If black people were interested in things inversely proportional to their level of “tradition” then by any rational analysis they should be losing interest in basketball and embracing Ultimate Fighting by the millions, since it’s basically all flash and no tradition, whereas basketball has a long history now.

Well, as someone who grew up in an old NL city (Houston), and moved to an AL town, I can honestly say that I found AL ball boring as shit in comparison to the NL game. All they seemed to do was try and get on base and/or swing for the fences. Very few stolen bases, not much aggressive base running, and no hit-and-runs.

Essentially it’s small-ball vs. big-inning style of play, but if you’re raised on small ball, big-inning seems boring.

When it comes to tradition, it’s unrealistic to expect Rock and other black fans to embrace the pre-segregation era. A lot of white fans revere, and are nostalgic for, the time when baseball was the National Pastime. Field of Dreams. The Babe. Where have you gone Joe DiMaggio? Buy me some peanuts and crackerjacks. Throw back day at the old ballgame has an entirely different meaning for black fans. I don’t think white fans are being racist when they get misty-eyed about Ty Cobb, Murderers Row and the Gashouse Gang, but those baseball traditions are exclusive.
One the other hand, MLB has gone completely overboard on Jackie Robinson. It’s great that he is acknowleded, but enough already.

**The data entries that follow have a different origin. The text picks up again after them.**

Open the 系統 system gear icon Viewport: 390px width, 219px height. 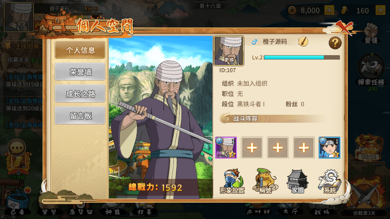330,181
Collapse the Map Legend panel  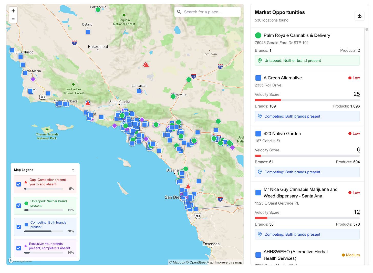73,170
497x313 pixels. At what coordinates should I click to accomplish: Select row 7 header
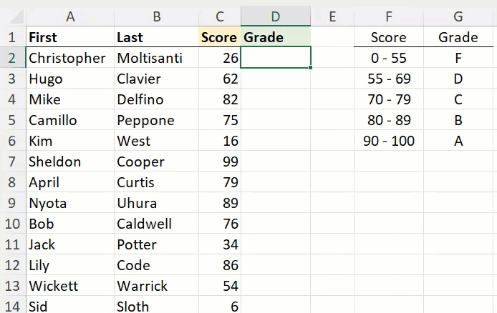tap(12, 162)
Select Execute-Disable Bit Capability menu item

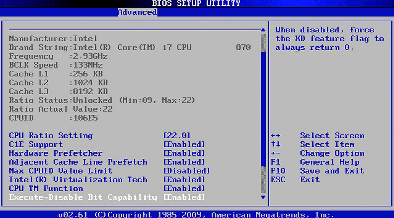pos(83,197)
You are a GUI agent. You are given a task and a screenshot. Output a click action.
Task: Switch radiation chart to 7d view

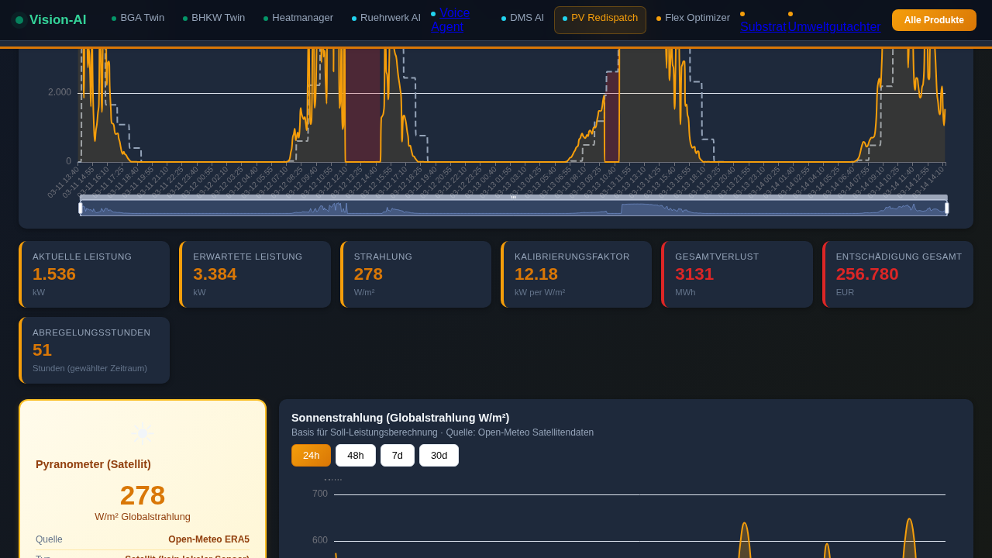tap(397, 456)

Indeed the question is which tradition is being highlighted. I don’t see all that much of a movement to build stadiums that look like they were built in the 1930s or a focus on players who were big in the days of segregation. In addition, universities are pretty varied - while SEC teams were segregated well into the 60s, northern and western teams broke that barrier earlier.

I do think the over reliance on Jackie Robinson (and no one says anything about poor Larry Doby or other folks who came over in the early years of integration) is a conscious acknowledgement about baseball that it may sometimes go overboard on the pre-integration white tradition and is trying to compensate.

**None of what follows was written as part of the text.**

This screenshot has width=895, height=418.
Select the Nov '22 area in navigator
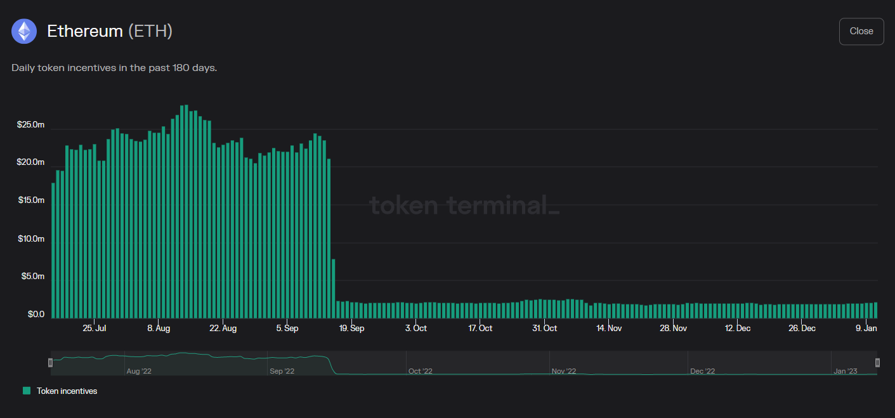click(x=564, y=371)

My goodness, changing the geometry, playing fewer innings? I can’t see how any of this improves baseball. The thing is, if you’re a baseball fan you don’t need any changes. If you’re not a baseball fan, there’s probably no change that would draw you in.

You should read more baseball history. That’s a rather antique, sepia-tinted view of the game, certainly not a unique or novel one.

Well, as a baseball fan, I can think of one. Get rid of the DH. It lengthens the games and removes the strategy. That said, I rarely watch much baseball these days. It’s hard to watch any team, much less your favorite, if all you have available is the national broadcasts unless you happen to be a Red Sox or Yankees fan. For that matter, the problem with the pace of games these days is that even a game in April is played like it’s October. It’s even worse if it happens to actually be a Red Sox-Yankees game. In addition, baseball is poor to watch on TV due to the limitations of the camera (and the announcers apparent need to talk about everything but what’s actually going on) and I learned long ago that I can’t both listen anything that requires active attention (including a baseball radio call) and do something else that requires concentration (even if it’s just being on the internet or playing a game that doesn’t require audio.)

I’m thinking I might start going to AAA games again once I move and the minors can definitely have their own charms. Still, though, even those have gone way up in price since I was a kid and you could get a family of four into the stadium for $10 total, bring your own food and drinks, and still get something at the game and be out less than $20 or $30 total.